Strangely enough, this happened last year. Ballast Point was somehow able to sell six-packs of beer @ $16 when all it's competitors were fighting each other around the $10-12 price point. Keep scaling those margins up then get bought out for $1 billion: http://www.latimes.com/business/la-fi-ballast-point-beer-dea...


>I once sold a $1 beer to a friend for $2. Let's back-of-the envelope that: 100% markup, $1 profit. If I buy and sell 1 billion beers per year, that's a profit of $1B/year. Ok, so given a 5 year return on investment, that means my beer business is valued at $5 billion.

And if you've convinced enough people that this is the case, so you get at least a few million dollars in investment, that would mean your company indeed has some value.

But selling $1 of beer of $2 to a friend once never got anybody anywhere.

You seem to conflate what happens in micro-micro-scale with what should be shown to be able to happen in the macro-world, for a valuation like $5 billion to start involving people investing lots of real money.

In other words, sure, valuations are based on extrapolation, but it's BS to think they're the same as (or based on) any small-scale extrapolation of an statistically insignificant transation (selling $2 worth of beer).

When the volume/sales/eyeballs/etc get so many that people start actually investing big money according to a large-sh valuation, the company has already passed a lot of basic tests...


I was being facetious. My point was to deminstrate a business that is clearly not worth 5b, but calculate myself a $5b valuation. Most real workd examples are more grounded than mine but still these are imaginary numbers.


They are definitely not imaginary, they just have probabilities baked into them. Many people traded around that valuation which is much different than your example.

Valuations of public companies aren't always rational in my opinion, however they are (again in my opinion) better assessments of value than any one person's estimate. If you disagree and think you are able to make a better prediction, then by all means don't leave a reply here, just short the stock (and with leverage - use options, etc).


Nah, you have to have explosive growth numbers with little context implying it will continue. So, cut deals to sell it at a restaurant, then a local event, and then one stadium. Numbers in individual beers will be multiplying. Clearly it will be millions or hundreds of millions of units in a year or two. So, maybe $5 billion to buy it while it's hot?
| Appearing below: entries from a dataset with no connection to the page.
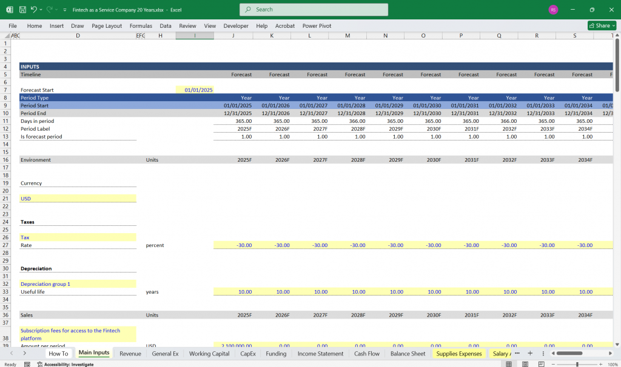Click the Share button
Image resolution: width=621 pixels, height=367 pixels.
coord(601,25)
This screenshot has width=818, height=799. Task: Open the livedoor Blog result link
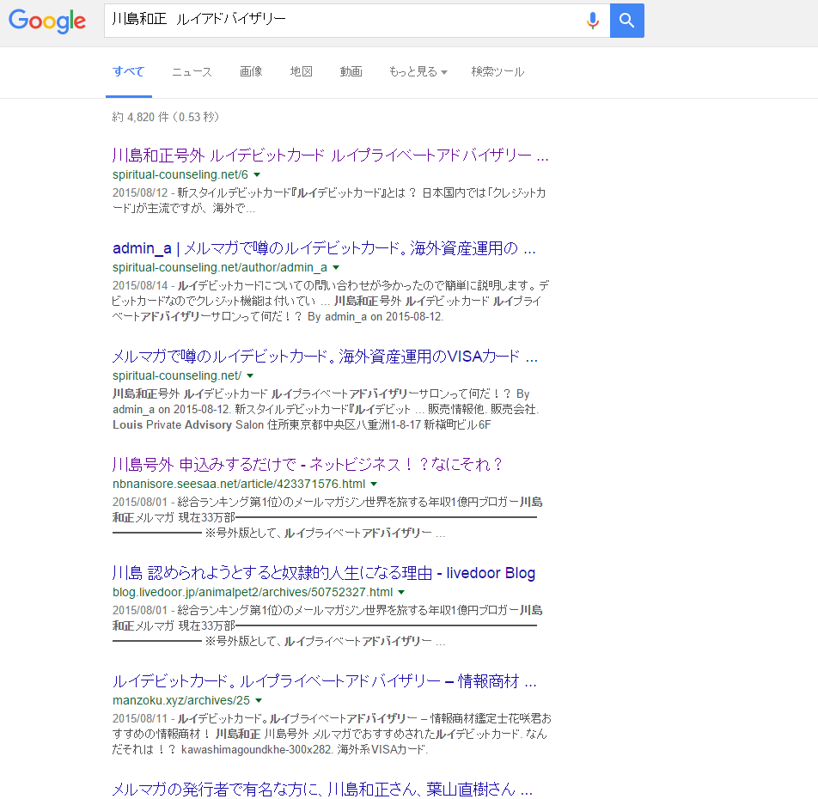click(x=323, y=573)
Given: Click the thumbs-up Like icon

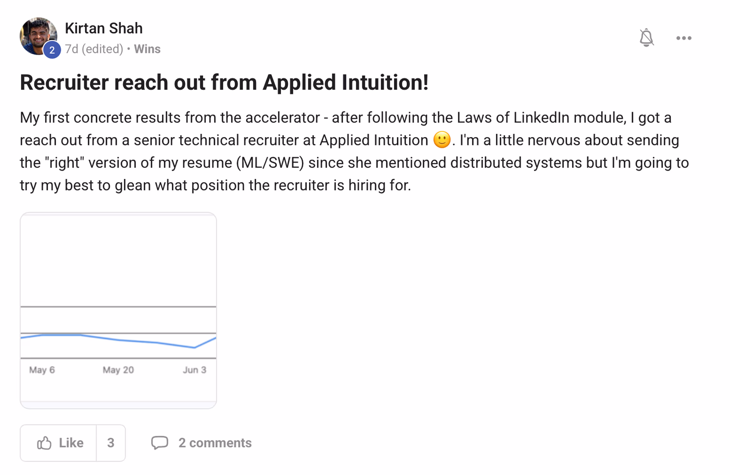Looking at the screenshot, I should (x=44, y=443).
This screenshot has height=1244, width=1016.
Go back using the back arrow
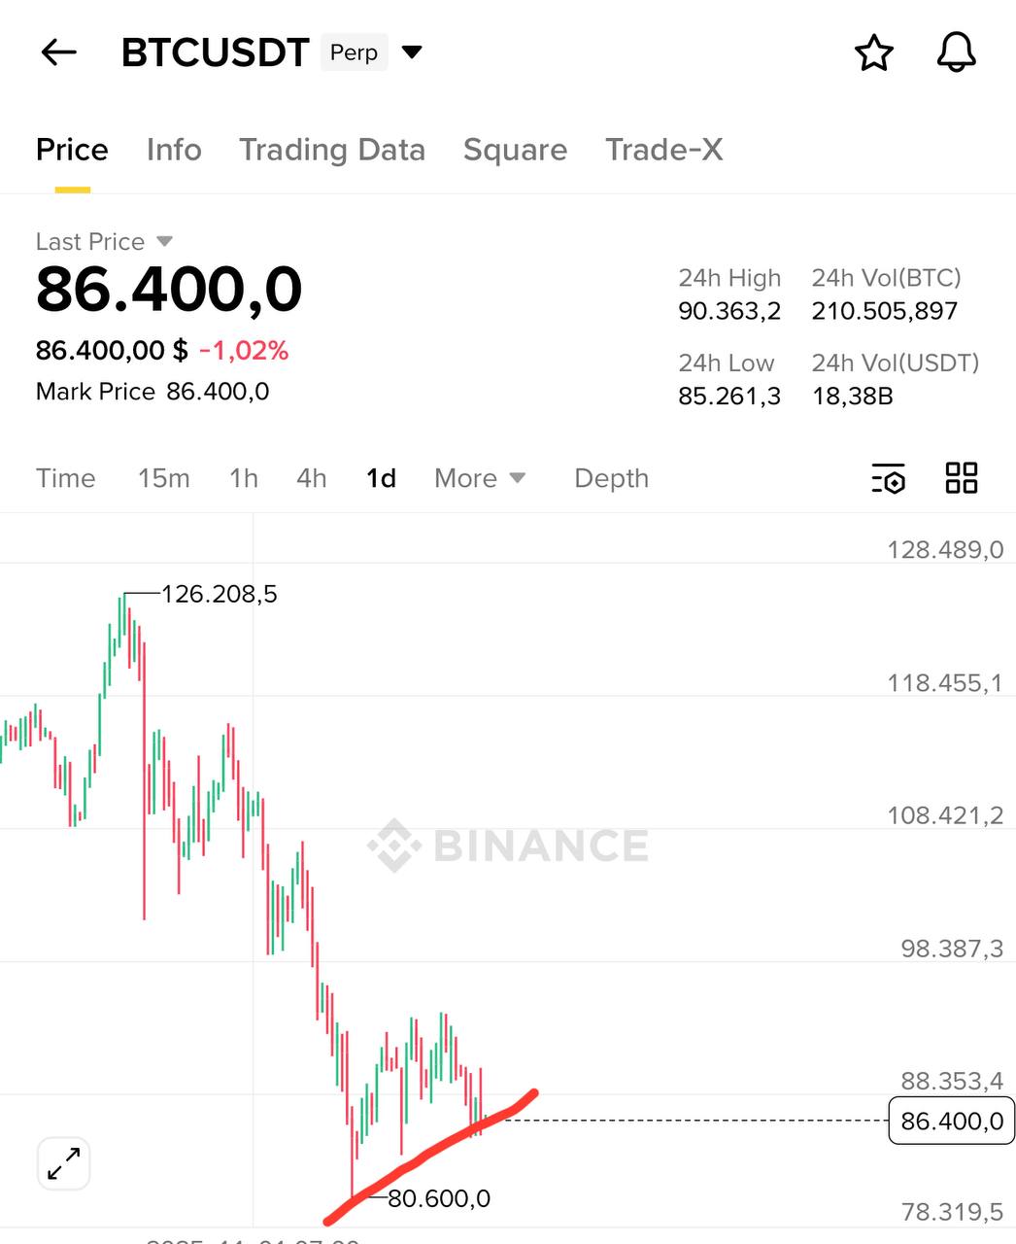point(58,53)
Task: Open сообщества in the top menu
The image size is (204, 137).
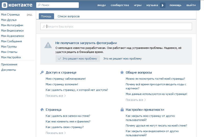Action: [x=120, y=5]
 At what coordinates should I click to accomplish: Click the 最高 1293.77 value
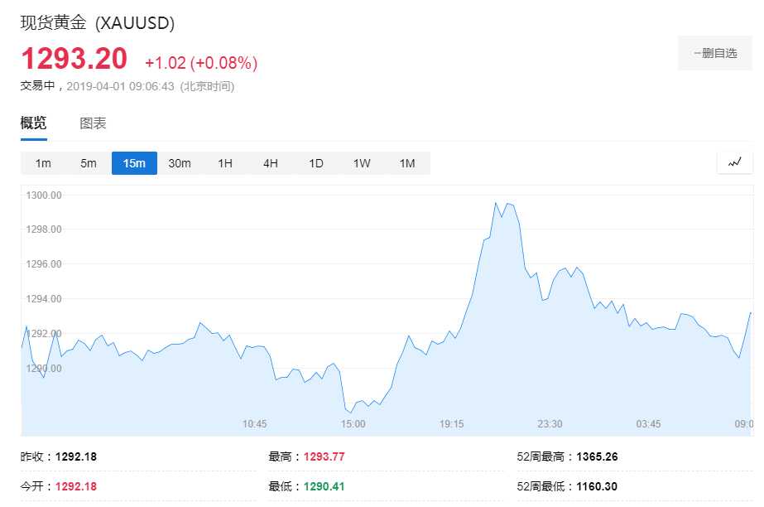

From $0 in profit to $1 in profit. $1/$0 = NaN. My growth rate is so big it breaks calculators. Make the checks out to "K. Winker"


This reminds me of the Mitch Hedberg bit:

https://www.youtube.com/watch?v=GkUiRGQHjdc

So probably 'there is more to it' than you are giving credit for.

Kenny: Don't tell me my whistlin' is good, whistlin's dead, and we both know that.


Just because you can make terrible valuations doesn't mean all valuations are terrible/useless.


Except that's not how the stock market works...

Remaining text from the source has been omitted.